Achievement First principals take part in a two-year residency before leading a school. New teachers have five weeks of summer professional development. All teachers and leaders use coaches who provide individualized feedback and support. Achievement First kept its coaching in place during the pandemic, with leaders giving feedback on Zoom instruction and engagement.

  1. Vibrant school community and shut relationships with families

Schools are communities, not just places of learning. We saw how humanity, grace, and love rose towards the surface during the pandemic. This was a top finding from the interviews: the focus on humanity and community, the giving and receiving of grace during times of struggle, and the bonds between teachers, families, and youth involved in the shared reason for education and also the common challenge of overcoming hardship together. The charter networks were built with a strong communal feeling among teachers and families prior to the pandemic. That helped them navigate the crisis.

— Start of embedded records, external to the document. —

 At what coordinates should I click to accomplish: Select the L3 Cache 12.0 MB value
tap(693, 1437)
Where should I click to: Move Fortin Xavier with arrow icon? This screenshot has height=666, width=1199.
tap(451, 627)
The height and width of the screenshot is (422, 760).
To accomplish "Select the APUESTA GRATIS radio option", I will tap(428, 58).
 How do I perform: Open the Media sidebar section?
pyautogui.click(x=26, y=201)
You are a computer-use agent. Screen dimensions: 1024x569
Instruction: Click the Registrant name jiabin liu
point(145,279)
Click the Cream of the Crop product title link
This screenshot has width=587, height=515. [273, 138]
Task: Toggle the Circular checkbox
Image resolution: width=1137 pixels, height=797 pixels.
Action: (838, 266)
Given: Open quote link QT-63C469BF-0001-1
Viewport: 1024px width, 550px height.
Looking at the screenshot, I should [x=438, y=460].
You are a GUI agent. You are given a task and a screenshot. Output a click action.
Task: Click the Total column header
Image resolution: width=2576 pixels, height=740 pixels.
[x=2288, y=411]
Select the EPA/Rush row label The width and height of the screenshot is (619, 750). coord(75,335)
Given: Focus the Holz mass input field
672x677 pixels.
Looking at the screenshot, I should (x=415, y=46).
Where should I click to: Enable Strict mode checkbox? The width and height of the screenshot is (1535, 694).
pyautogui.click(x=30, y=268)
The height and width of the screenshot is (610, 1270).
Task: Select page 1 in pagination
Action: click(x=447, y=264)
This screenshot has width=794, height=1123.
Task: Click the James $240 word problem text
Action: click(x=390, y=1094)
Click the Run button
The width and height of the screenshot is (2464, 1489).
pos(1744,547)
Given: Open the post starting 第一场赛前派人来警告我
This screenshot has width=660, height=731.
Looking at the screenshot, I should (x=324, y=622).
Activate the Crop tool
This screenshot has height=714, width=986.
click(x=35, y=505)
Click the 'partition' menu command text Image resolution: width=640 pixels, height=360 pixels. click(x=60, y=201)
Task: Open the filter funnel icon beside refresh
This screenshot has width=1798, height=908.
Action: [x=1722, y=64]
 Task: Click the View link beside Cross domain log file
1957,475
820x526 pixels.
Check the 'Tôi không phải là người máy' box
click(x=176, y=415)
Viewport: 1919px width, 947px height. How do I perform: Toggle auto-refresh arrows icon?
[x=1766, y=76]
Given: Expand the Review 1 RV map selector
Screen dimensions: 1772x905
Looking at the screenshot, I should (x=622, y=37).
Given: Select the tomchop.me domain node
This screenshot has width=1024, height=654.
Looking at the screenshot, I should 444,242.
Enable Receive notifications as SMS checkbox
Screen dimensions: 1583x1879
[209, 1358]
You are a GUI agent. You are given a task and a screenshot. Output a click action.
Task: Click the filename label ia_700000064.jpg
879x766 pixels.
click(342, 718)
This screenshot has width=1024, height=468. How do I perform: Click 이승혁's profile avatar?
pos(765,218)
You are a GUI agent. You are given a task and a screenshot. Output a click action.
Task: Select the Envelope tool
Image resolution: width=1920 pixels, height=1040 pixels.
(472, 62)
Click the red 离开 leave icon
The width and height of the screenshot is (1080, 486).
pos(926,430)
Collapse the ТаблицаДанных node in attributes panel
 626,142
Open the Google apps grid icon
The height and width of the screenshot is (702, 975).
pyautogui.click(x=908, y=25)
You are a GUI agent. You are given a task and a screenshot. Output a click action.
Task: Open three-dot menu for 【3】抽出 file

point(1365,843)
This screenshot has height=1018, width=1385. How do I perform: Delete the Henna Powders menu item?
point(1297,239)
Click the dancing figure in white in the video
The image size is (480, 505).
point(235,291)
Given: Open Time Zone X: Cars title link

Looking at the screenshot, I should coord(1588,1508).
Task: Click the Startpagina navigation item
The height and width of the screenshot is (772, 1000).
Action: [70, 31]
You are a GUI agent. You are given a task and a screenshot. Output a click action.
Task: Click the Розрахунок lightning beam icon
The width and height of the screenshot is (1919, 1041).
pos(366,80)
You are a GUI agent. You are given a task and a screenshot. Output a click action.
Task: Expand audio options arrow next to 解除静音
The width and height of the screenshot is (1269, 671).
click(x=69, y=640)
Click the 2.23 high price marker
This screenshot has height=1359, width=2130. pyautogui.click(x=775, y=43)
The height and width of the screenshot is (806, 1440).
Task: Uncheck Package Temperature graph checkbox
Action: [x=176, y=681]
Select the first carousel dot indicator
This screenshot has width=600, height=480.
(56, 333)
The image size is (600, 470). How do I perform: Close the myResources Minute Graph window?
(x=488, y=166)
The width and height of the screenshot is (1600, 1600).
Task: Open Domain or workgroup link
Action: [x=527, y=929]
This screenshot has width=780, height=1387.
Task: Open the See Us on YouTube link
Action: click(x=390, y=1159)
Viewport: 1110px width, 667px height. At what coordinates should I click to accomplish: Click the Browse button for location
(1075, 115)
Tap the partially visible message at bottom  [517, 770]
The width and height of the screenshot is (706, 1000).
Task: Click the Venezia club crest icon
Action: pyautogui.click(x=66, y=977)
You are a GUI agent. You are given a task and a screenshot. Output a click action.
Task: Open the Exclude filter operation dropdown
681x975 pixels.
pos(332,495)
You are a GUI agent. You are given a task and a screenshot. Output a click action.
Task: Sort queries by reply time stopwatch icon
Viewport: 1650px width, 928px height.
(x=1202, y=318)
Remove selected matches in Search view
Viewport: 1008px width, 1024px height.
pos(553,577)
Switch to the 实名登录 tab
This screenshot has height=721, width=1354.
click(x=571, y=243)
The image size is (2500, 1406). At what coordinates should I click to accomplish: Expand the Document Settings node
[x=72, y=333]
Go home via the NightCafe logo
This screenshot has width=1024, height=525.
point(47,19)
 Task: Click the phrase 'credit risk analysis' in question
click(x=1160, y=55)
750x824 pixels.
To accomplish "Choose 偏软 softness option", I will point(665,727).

Said Uncommon's Healey, \”Our kids are incredible and very resilient. They said, 'Let me dive in and embrace this.' Which was grounded in relationships in which the students know the teachers and staff really love them.\”


In sum, these networks entered the pandemic as highly effective organizations, with clear values, excellent leadership, talented teams, a coherent curriculum, systems that support student success, and vibrant communities with close relationships. They were powerful assets in the sudden shift to remote learning.

We must do all we are able to to assist every school take similar actions. Simultaneously, let's pause to acknowledge the policies that have enabled high-performing charter networks such as these to emerge. At a time when so many U.S. institutions appear to be struggling or neglecting to meet the moment, listed here are types of organizations that are not just surviving but thriving. Surely we ought to need to see them replicate and grow to allow them to serve much more students, families, and communities that choose them.